Oui et non. La dernière année du mandat Obama, une place s’est libérée, mais les sénateurs républicains ont refusé de faire ce que le devoir leur imposait, c'est-à-dire considérer la candidature du mandat du juge désigné par Barack Obama. Après, c'est vrai que les républicains ont "bénéficié" de la mort de Ruth Bader Ginsburg [juge démocrate à la Cour suprême décédée en 2020].

"Donald Trump a pu placer trois juges pendant son mandat. Mais il faut bien voir que c'est quelque chose que les conservateurs travaillaient depuis des décennies. Ils n'ont jamais accepté cet arrêt Roe vs Wade et ils ont trouvé des relais efficaces dans la classe politique."

Simon Grivet, historien

à franceinfo

Quelle est l'ampleur de ce mouvement conservateur aux Etats-Unis ? Cette décision illustre ce poids, à la fois religieux et conservateur, dans la société américaine, désormais aussi dans sa classe politique, au sein de la Cour suprême. Et il y a quelque chose d'assez incompréhensible, vu d'ici...

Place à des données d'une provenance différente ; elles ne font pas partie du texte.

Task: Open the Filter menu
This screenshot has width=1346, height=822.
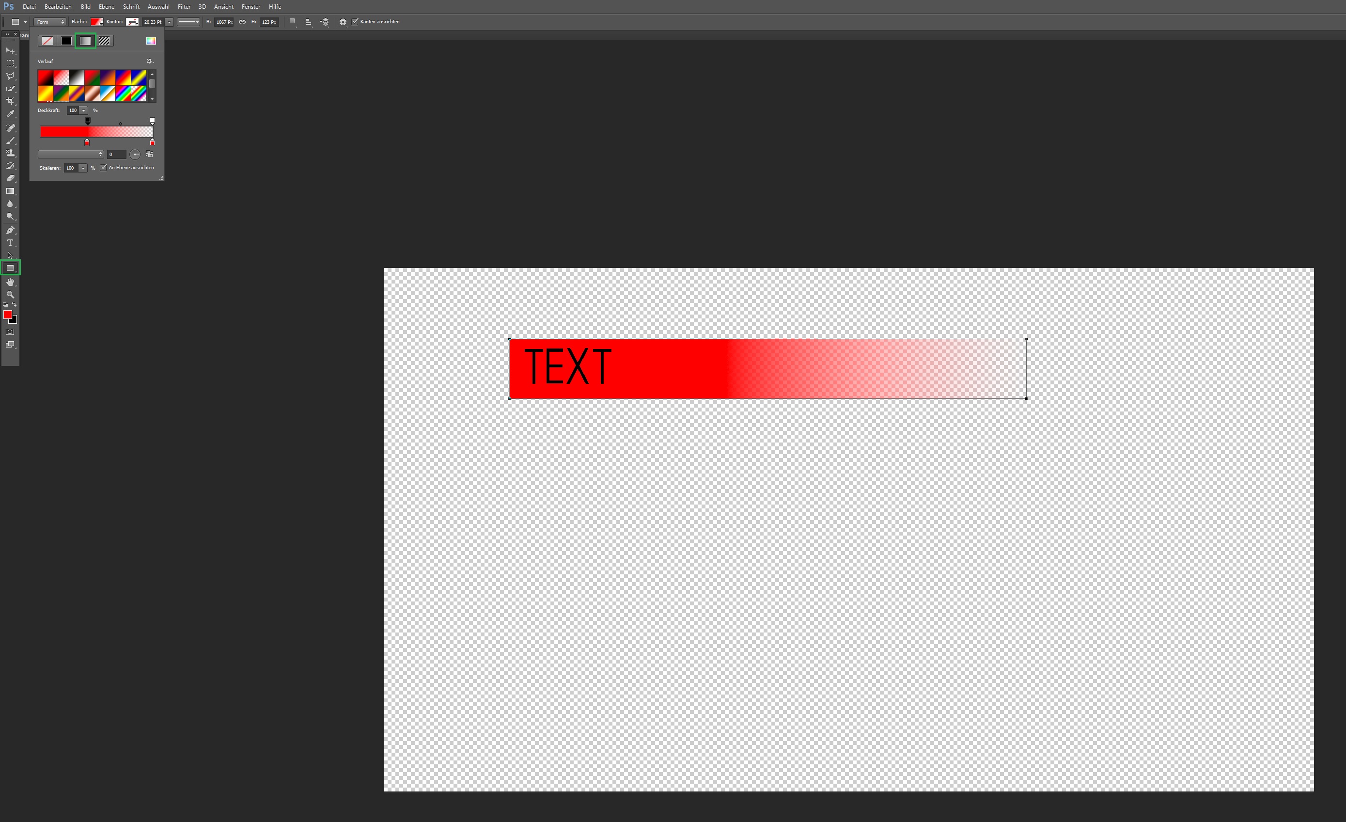Action: pos(184,7)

C'est vrai que c'est difficile à comprendre parce que quand on regarde les sondages notamment, une petite majorité d'Américains est favorable aux droits à l'IVG. Mais ce sont des sondages nationaux qui prennent essentiellement en compte les centres de population les plus importants : New York, la Californie, la côte ouest ... Mais il y a une autre Amérique, du sud, l'Amérique rurale où le sentiment religieux est beaucoup plus fort et où on n'a jamais accepté cette idée de mettre fin à une grossesse au cours du premier trimestre. Pour nous, Européens – pas tous puisqu'on connaît l'expérience irlandaise ou l'expérience polonaise – mais pour la plupart, on a du mal à penser une société dans laquelle les sentiments religieux et la pratique religieuse restent extraordinairement centrales.  Mais vous ne pouvez pas comprendre les Etats-Unis si vous écartez la place de la foi.

Est-ce que cela renforce aussi les clivages politiques aux Etats-Unis ?

Depuis maintenant 50 ans et encore plus depuis les années 80, les deux partis politiques ont construit leur identité sur cette question de l'avortement avec d'autres questions sociétales comme la peine de mort ou comme la question des drogues douces parce que ça permettait de gagner des électeurs un peu partout. Pour la droite, c'est devenu un objectif central. Les démocrates ont eu une défense un peu molle mais qui existait depuis les années 80-90. Donc, effectivement, ça va redevenir un enjeu politique central et on va voir quelle influence ça risque d'avoir sur les élections législatives à l'automne.